Pertama, penemuan tetraethyllead atau timbal sebagai campuran senyawa yang cocok untuk bensin oleh peneliti dari General Motors, Thomas Midgley. Timbal mampu menyelamatkan mesin dari knocking. Di sisi lain, timbal juga menimbulkan kontroversi.
Timbal adalah salah satu senyawa sangat beracun yang berhasil ditemukan manusia. Jejaknya di bahan bakar menimbulkan endapan pada mesin. Endapan ini jika dikeluarkan lewat knalpot akan sangat berbahaya.
Kedua, disampaikan oleh Graham Edgar, peneliti dari Ethyl Cooperation, dalam “Detonation Specifications For Automotive Fuels” (1927).

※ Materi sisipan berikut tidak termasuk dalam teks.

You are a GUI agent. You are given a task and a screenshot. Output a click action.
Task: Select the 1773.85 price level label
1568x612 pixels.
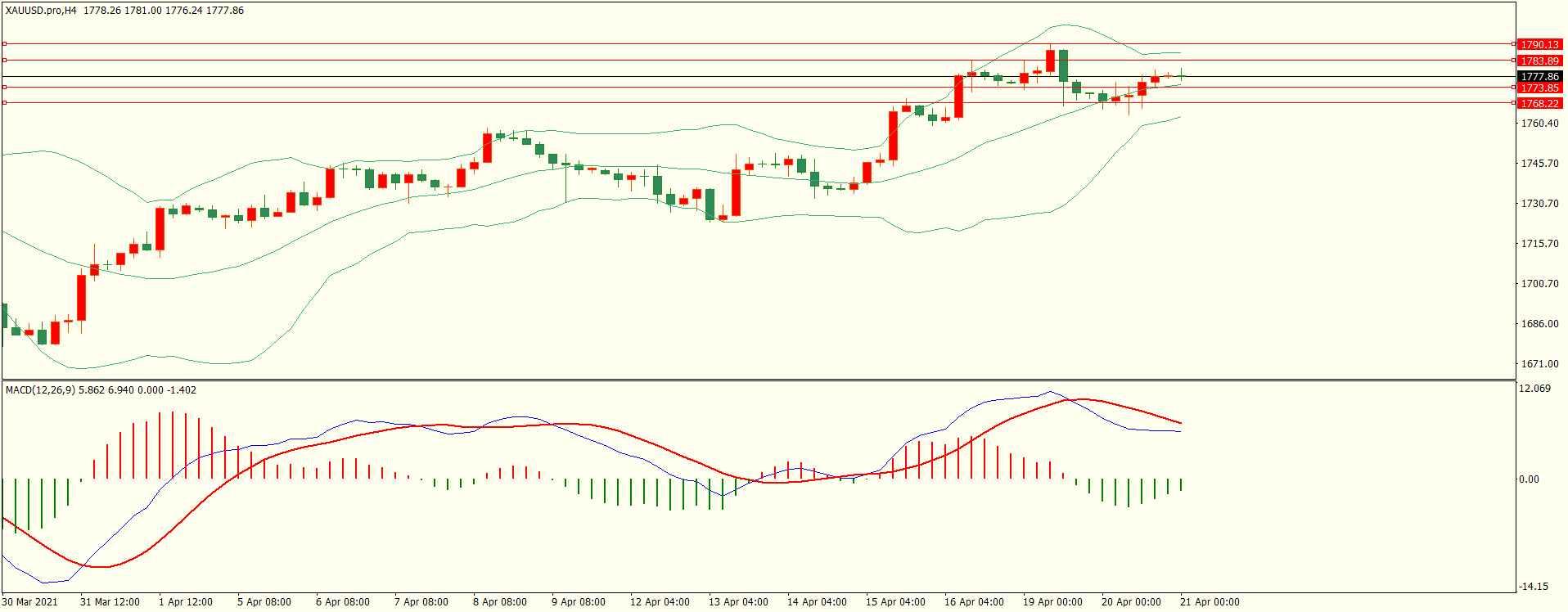pos(1539,88)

Ia mengklaim bahwa knocking tetap akan terjadi jika dunia masih menggunakan satu jenis bahan bakar.
Ia lantas berinisiatif membuat variasi bahan bakar. Caranya dengan mencampurkan senyawa isooktan dan heptana dalam jumlah berbeda. Campuran inilah yang melahirkan ragam bensin berdasarkan jenis oktan, atau disebut Research Octane Number (RON).
Temuan tersebut menghasilkan tiga jenis bensin berbeda, yakni RON 40, 75, dan yang tertinggi oktan 87 yang dicampur timbal. Ketiga jenis ini disesuaikan dengan kondisi mesin kendaraan.

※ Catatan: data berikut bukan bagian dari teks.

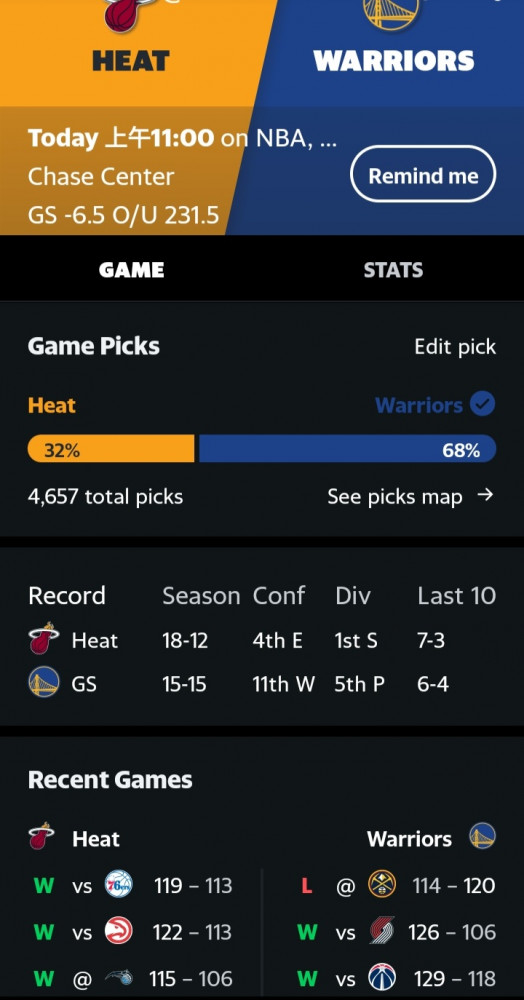Open the GS team logo in Record table
The image size is (524, 1000).
(x=44, y=683)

Atas dua temuan tadi, kualitas mesin terbukti menjadi lebih baik. Karena AS salah satu negara pengeskpor bensin, temuan ini dengan cepat menyebar ke seluruh dunia.

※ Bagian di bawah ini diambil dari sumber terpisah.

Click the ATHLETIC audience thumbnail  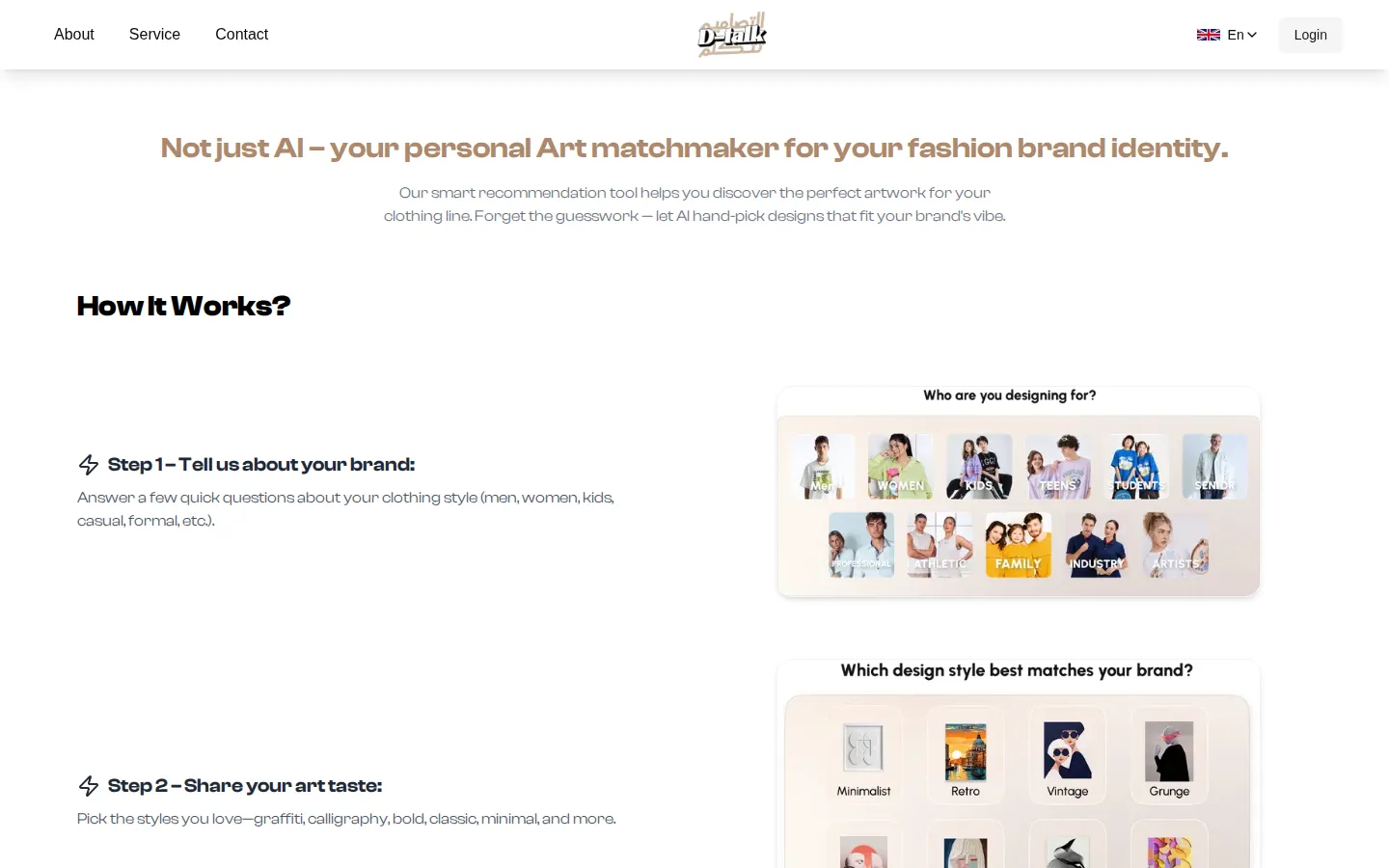tap(940, 545)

Demi Lingkungan dan Kesehatan
Sejak perbaikan kualitas bensin, jumlah kendaraan semakin menjamur. Mesin memang tidak cepat rusak, tetapi yang cepat rusak justru lingkungan hidup. Keberadaan timbal dalam campuran bensin menjadi penyebabnya.
Sejak pertama kali diterapkan, jumlah timbal yang digunakan lebih dari 200 ribu ton per tahun. Ketika kendaraan mengeluarkan asap dari knalpot, jejak-jejak timbal berada bersama polutan lain di atmosfer yang kemudian terhirup oleh jutaan manusia selama bertahun-tahun.
Dampaknya, tulis David E. Stikkers dalam “Octane and The Environment” (2002), zat tetraethyllead yang diserap tubuh manusia dapat mengakibatkan gangguan saraf dan kardiovaskular.
Perkara ini digaungkan oleh AS pada 1970 dalam wacana energi bersih. Melalui Environmental Protection Agency (EPA), AS perlahan mulai menurunkan penggunaan timbal pada bensin. Ini jelas bukan hal mudah karena kualitas bensin dan performa mesin akan menurun.
Peniadaan timbal dikhawatirkan akan membuat bensin menjadi lebih mahal. Mau tidak mau, para peneliti harus melakukan perumusan ulang bahan bakar yang lebih ramah lingkungan tanpa mengabaikan kualitas.
Menurut Jessie Stork, caranya adalah dengan menambahkan senyawa organik etanol pada bensin. Etanol berfungsi untuk menaikkan angka oktan, sehingga kualitasnya tetap sama seperti bensin bertimbal.
Lebih dari itu, campuran etanol dalam jumlah sedang akan membuat mesin lebih hemat bahan bakar, yang secara signifikan akan mengurangi konsumsi minyak bumi dan mengurangi emisi gas rumah kaca.
Dalam praktiknya, cara ini terbukti berhasil dan membuat AS benar-benar melepas ketergantungan terhadap timbal pada 1990. Langkah ini mendorong dunia melakukan perubahan yang sama.
Setidaknya, banyak negara yang beradaptasi dan berupaya mengatur batas emisi gas buang kendaraan. Banyak pula negara yang meninggalkan BBM “kotor”, seperti Indonesia yang menarik peredaran premium RON 88.
Di Eropa, misalnya, dilakukan standarisasi gas buang melalui aturan standar EURO sejak 1992. Standar EURO ini mengharuskan industri mobil, baik dari AS, Eropa, atau Jepang, yang hendak mengaspal di Benua Biru mendesain ulang mesin mobilnya agar sesuai dengan kualitas bahan bakar terbaik untuk mengurangi polutan.
Karena tidak mungkin setiap pabrikan membedakan mesin kendaraan untuk tiap negara, aturan ini lantas berdampak besar terhadap negara lain, termasuk di Indonesia.
Cara-cara lain bermunculan untuk meningkatkan oktan bensin tanpa mengabaikan dampak lanjutan, seperti menambahkan Methyl Tertiary Buthyl Ether (MTBE). Senyawa organik ini yang kemudian kita rasakan pada bensin beroktan lebih dari 90.
Menurut David E. Stikkers dalam “Octane and The Environment” (2002), di masa depan kualitas bensin akan lebih baik, tetapi itu semua mengorbankan harga jual yang makin meroket.